=== Job 1 ===
Print the passage on economic and cultural apartheid word for word, in full.
(Beginning of Passage provided)
I say I have earned whatever I now have. But how does that work? That subscribes to the view the poor are poor because they have not worked hard, because they have no enterprise, no attitude. Is that really true? And if that’s not true, if they work as hard as I do, then do I really get to sit on a balcony and gloat about my successes. If attitude is what matters, then can you blame them when you have told them for years that they belong on the ground and we in our ivory towers. Of course we have. We do that almost every day, at least I have done so. We do that when we say that we will only travel in Volvo buses because it has ‘an okay crowd’. We do that when we talk about auto drivers while we sit in their autos, as if they are deaf as stones.  Or comment about them as if they don’t exist within our periphery. (I have had a hate relationship with most auto drivers for the past 5 years, but even I cringe sometimes at our crassness. Would you like it if you got into a meeting with your clients, and the clients went on talking amongst themselves, discussing someone like you, but essentially tarnishing you with the same brush? Would you like to be invisible when you were discussed as ‘that lot’). We do that when we look for ‘good areas’ to live in, where people don’t speak the local language, where they are only well spoken articulate people, people who are like us. We go to movie halls where our maids will be never be able to go, and if they did, we would be probably embarrassed. As much as we hate to admit it, we live in a world of economic and cultural apartheid. And it’s as wrong as any other discrimination that we get worked up about – gender, racial, religious.
(End of Passage provided)
(Beginning of Material to process)
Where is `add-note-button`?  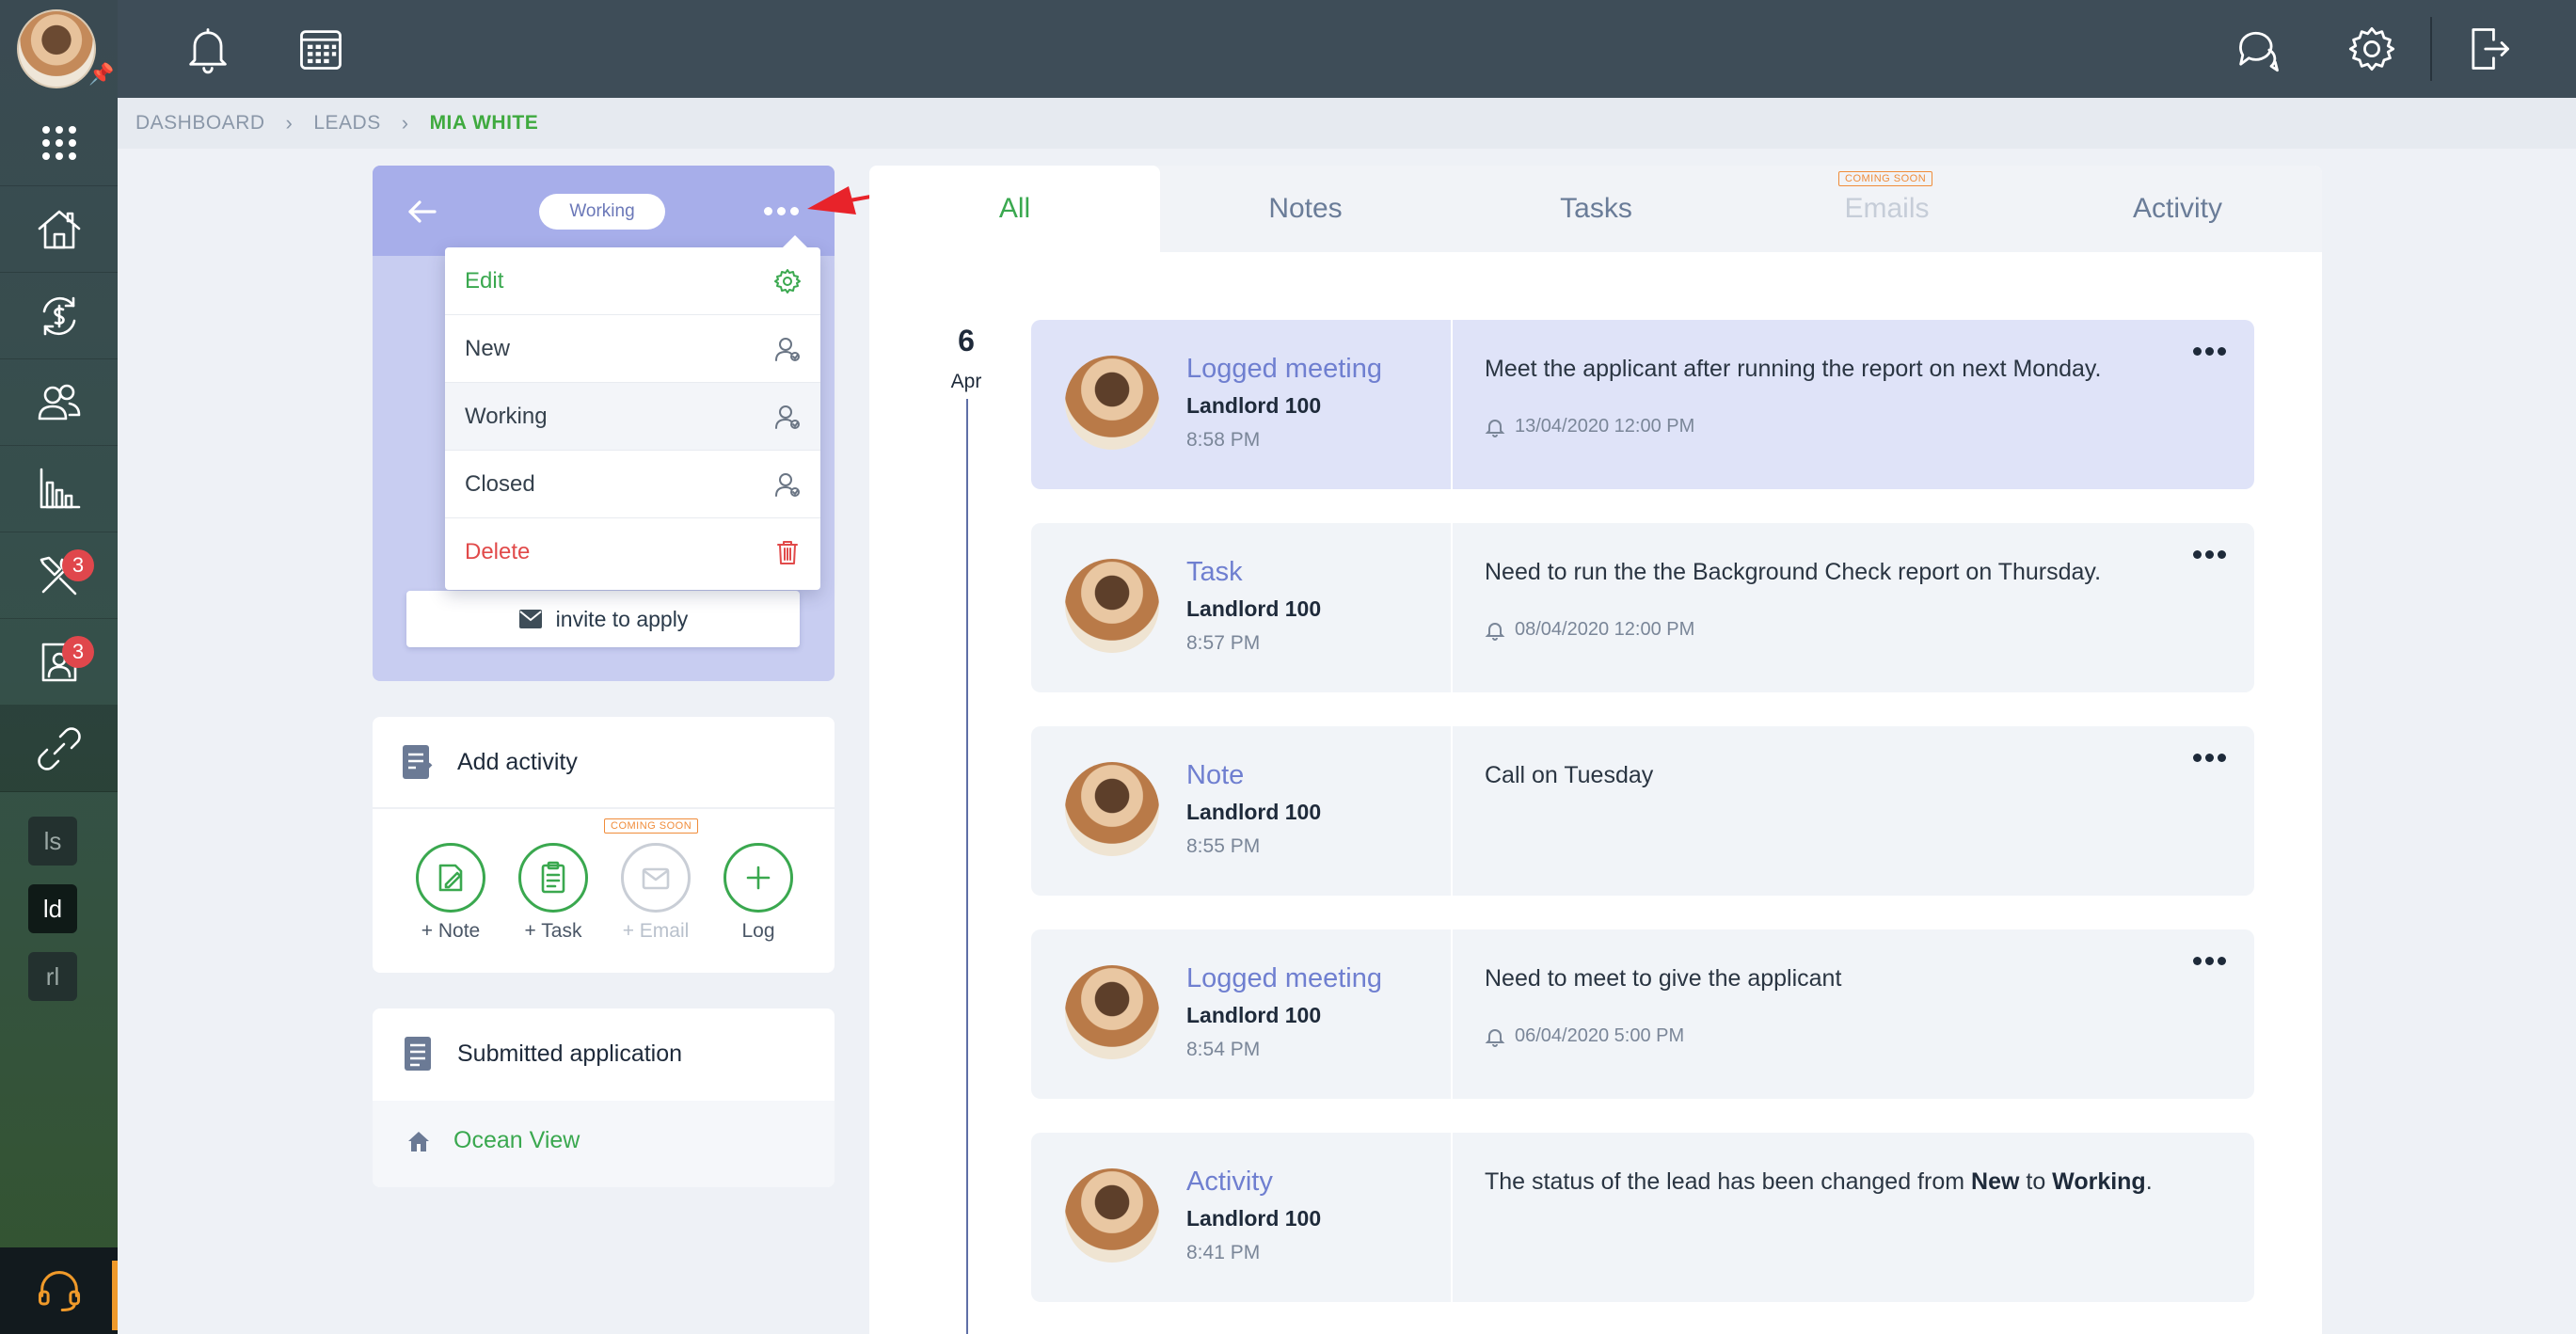 add-note-button is located at coordinates (450, 878).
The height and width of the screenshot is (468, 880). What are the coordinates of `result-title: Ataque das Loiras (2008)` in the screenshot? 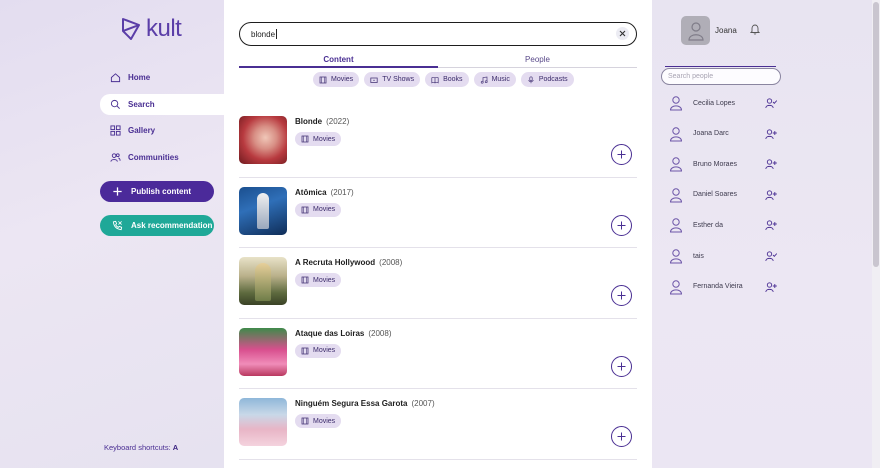 It's located at (343, 334).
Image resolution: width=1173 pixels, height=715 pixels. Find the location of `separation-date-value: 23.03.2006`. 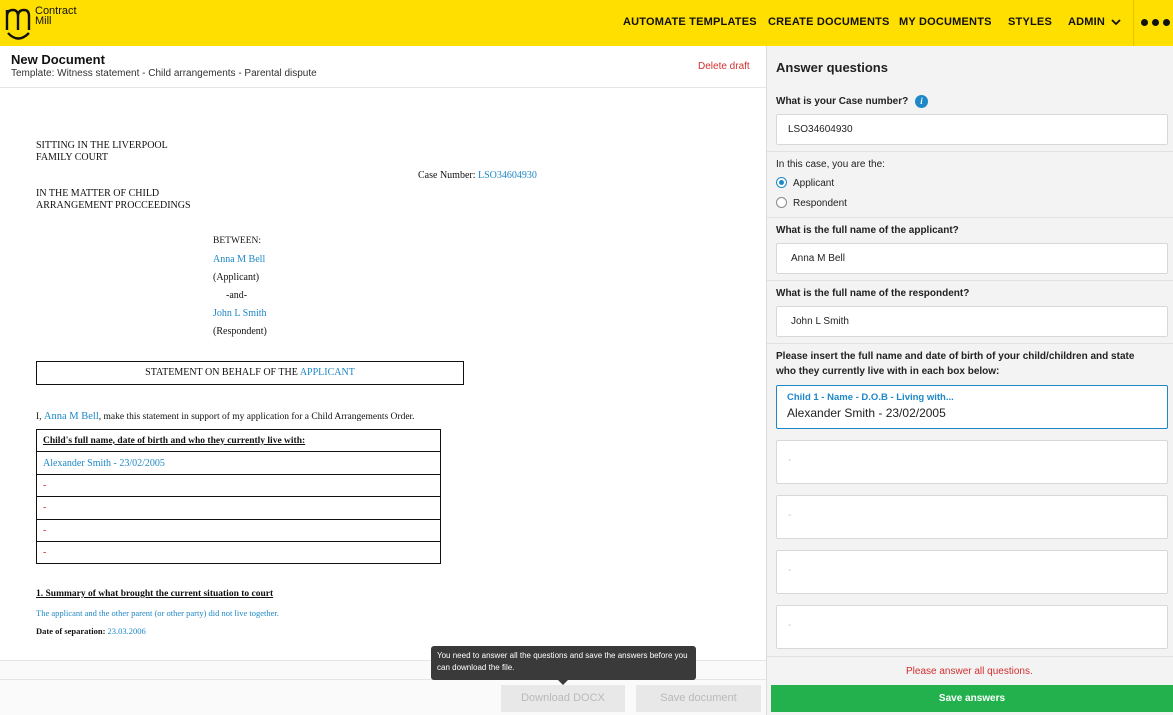

separation-date-value: 23.03.2006 is located at coordinates (126, 631).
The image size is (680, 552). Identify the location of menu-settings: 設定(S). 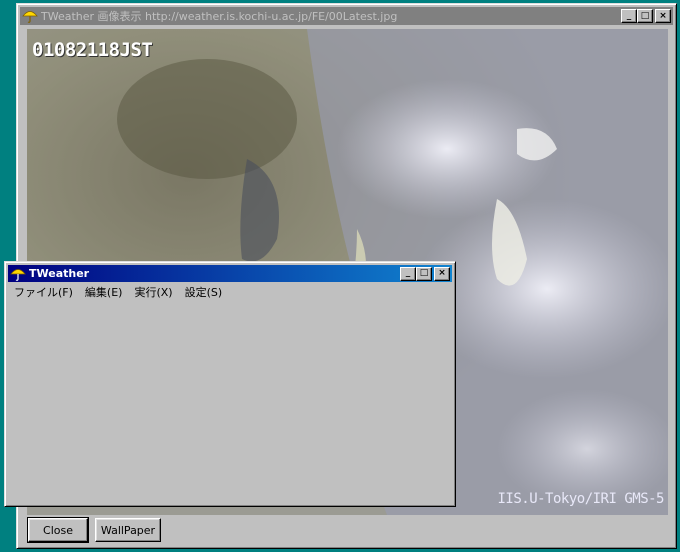
(204, 292).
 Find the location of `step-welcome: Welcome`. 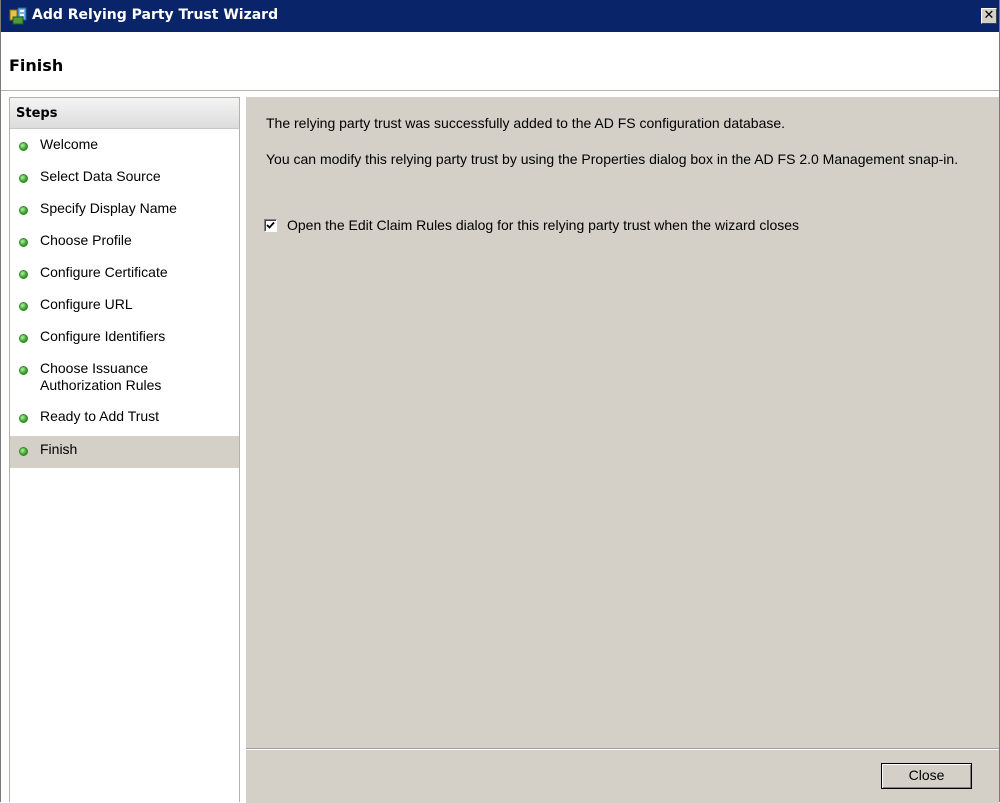

step-welcome: Welcome is located at coordinates (124, 147).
(End of Material to process)
=== Job 2 ===
Turn the listing, from the line containing "Image resolution: width=1173" through the end of the listing, into a numbered list, leaving out blank lines and pictures.

=== Problem solution 1 ===
I say I have earned whatever I now have. But how does that work? That subscribes to the view the poor are poor because they have not worked hard, because they have no enterprise, no attitude. Is that really true? And if that’s not true, if they work as hard as I do, then do I really get to sit on a balcony and gloat about my successes. If attitude is what matters, then can you blame them when you have told them for years that they belong on the ground and we in our ivory towers. Of course we have. We do that almost every day, at least I have done so. We do that when we say that we will only travel in Volvo buses because it has ‘an okay crowd’. We do that when we talk about auto drivers while we sit in their autos, as if they are deaf as stones.  Or comment about them as if they don’t exist within our periphery. (I have had a hate relationship with most auto drivers for the past 5 years, but even I cringe sometimes at our crassness. Would you like it if you got into a meeting with your clients, and the clients went on talking amongst themselves, discussing someone like you, but essentially tarnishing you with the same brush? Would you like to be invisible when you were discussed as ‘that lot’). We do that when we look for ‘good areas’ to live in, where people don’t speak the local language, where they are only well spoken articulate people, people who are like us. We go to movie halls where our maids will be never be able to go, and if they did, we would be probably embarrassed. As much as we hate to admit it, we live in a world of economic and cultural apartheid. And it’s as wrong as any other discrimination that we get worked up about – gender, racial, religious.

=== Problem solution 2 ===
1. Image resolution: width=1173 pixels, height=715 pixels. Find the location of `separation-date-value: 23.03.2006`. 
2. separation-date-value: 23.03.2006 is located at coordinates (126, 631).
3. The image size is (680, 552). Identify the location of menu-settings: 設定(S). 
4. (204, 292).
5.  Find the location of `step-welcome: Welcome`. 
6. step-welcome: Welcome is located at coordinates (124, 147).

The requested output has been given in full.